My neighbor has admitted that the laundry fairy may have suffocated in her laundry room.
Damn. So I guess that means I have to do it all myself.
Until the laundry fairy's demise can be confirmed, I am enacting a new policy: If it smells clean, it is clean. If it's iffy, spray it with Febreeze. If it's dirty, don't plan on wearing it anytime soon.
A good friend is helping me rustle up some high school-aged babysitters for my monkeys, but in the meantime she bailed me out. I'm not sure who will be more ready for bedtime, her or my kids. She's a helpful empty-nester like that.
I told her to stay away from my laundry. I know it's bad and my laundry room is frightening. I want her to respect me in the morning. And I'm not sure if any of Hubby's underwear has holes. And that's just sad.

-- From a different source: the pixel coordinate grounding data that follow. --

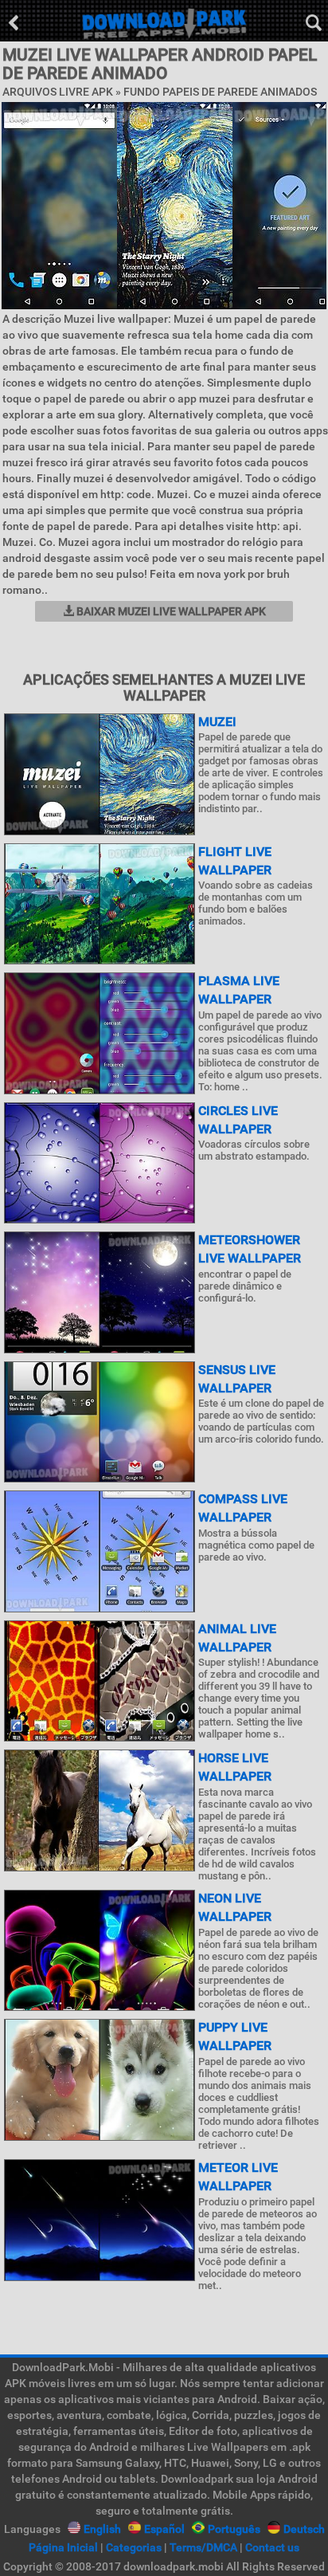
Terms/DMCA (203, 2547)
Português (234, 2529)
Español (164, 2529)
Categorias (134, 2547)
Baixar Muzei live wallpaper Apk (170, 611)
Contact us (272, 2547)
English (102, 2529)
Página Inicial (63, 2547)
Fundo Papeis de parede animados (220, 91)
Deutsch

So in retribution, she cleaned up my kitchen and even LIT A CANDLE. Hubby raised an eyebrow as he looked around. I assured him it wasn't me. Dummy said without thinking, "Yeah I noticed."
Don't worry. He will pay for that one.
I figured she stopped there, but oh no... Hubby and I went to the basement to watch basketball, I mean the State of the Union, I mean... uh... right. Anyhoo, I saw something I haven't seen in a long, long time.
The toy store yakkage that is normally covering every surface my little minions can reach - and some they can't - is neatly lined up against the wall. Like little angels were down here playing? Whuck? We may never play with those toys again. I may just have them come down here and sit on the floor to admire the neatness.
Either that or my friend needs to move in.
But not until I check our laundry for holes.